------ SUPPLIED MATERIAL

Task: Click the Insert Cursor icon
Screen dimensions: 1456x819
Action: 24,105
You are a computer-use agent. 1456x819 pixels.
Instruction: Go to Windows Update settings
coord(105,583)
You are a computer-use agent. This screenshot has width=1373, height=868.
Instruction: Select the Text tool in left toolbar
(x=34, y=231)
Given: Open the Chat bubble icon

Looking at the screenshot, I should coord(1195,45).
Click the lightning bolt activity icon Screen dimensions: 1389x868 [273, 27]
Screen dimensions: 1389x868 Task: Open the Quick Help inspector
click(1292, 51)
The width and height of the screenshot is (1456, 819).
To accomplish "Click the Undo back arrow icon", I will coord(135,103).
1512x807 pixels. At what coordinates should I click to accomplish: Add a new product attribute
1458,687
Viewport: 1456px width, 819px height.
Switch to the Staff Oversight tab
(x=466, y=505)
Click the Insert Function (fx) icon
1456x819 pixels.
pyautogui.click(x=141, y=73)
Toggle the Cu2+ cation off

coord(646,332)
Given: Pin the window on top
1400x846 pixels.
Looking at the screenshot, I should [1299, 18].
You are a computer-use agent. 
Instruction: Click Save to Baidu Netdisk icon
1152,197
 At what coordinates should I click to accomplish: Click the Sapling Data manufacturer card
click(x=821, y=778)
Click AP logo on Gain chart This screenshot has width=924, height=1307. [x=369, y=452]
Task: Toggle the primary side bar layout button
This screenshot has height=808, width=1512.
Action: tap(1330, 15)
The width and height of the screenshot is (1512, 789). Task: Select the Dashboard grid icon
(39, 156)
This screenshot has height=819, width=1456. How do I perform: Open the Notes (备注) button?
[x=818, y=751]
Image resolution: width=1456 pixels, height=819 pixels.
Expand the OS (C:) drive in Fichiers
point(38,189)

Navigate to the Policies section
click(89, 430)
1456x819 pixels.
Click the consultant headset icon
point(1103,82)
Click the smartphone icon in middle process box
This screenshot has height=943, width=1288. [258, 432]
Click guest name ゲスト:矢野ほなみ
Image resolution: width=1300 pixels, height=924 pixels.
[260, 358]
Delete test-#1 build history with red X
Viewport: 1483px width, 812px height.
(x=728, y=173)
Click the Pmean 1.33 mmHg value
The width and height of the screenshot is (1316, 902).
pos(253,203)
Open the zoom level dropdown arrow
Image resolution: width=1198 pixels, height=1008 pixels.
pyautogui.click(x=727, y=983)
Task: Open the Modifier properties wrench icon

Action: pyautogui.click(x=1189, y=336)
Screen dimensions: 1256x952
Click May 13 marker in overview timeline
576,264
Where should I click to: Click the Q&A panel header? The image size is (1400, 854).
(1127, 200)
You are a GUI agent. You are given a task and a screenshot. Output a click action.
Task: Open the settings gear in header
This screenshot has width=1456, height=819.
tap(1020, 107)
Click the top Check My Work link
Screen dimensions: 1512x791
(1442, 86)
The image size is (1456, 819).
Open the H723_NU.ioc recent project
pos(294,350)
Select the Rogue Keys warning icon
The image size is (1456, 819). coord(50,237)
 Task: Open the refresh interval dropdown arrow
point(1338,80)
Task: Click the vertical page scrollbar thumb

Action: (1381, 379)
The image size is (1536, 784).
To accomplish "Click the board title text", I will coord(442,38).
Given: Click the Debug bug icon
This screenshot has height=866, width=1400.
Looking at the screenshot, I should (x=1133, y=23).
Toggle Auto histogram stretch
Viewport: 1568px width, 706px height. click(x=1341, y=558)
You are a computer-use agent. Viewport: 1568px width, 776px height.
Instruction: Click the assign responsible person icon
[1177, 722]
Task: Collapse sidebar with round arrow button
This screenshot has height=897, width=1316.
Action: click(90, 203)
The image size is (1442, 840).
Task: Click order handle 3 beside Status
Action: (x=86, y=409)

------------

_HOW TO COMPLETE THIS TASK_
All lines from the one with "Toggle Auto histogram stretch" through the end of the records need to be copied exactly, and no other lines.

_ANSWER FOR THIS EXERCISE_
Toggle Auto histogram stretch
Viewport: 1568px width, 706px height. click(x=1341, y=558)
You are a computer-use agent. Viewport: 1568px width, 776px height.
Instruction: Click the assign responsible person icon
[1177, 722]
Task: Collapse sidebar with round arrow button
This screenshot has height=897, width=1316.
Action: click(90, 203)
The image size is (1442, 840).
Task: Click order handle 3 beside Status
Action: (x=86, y=409)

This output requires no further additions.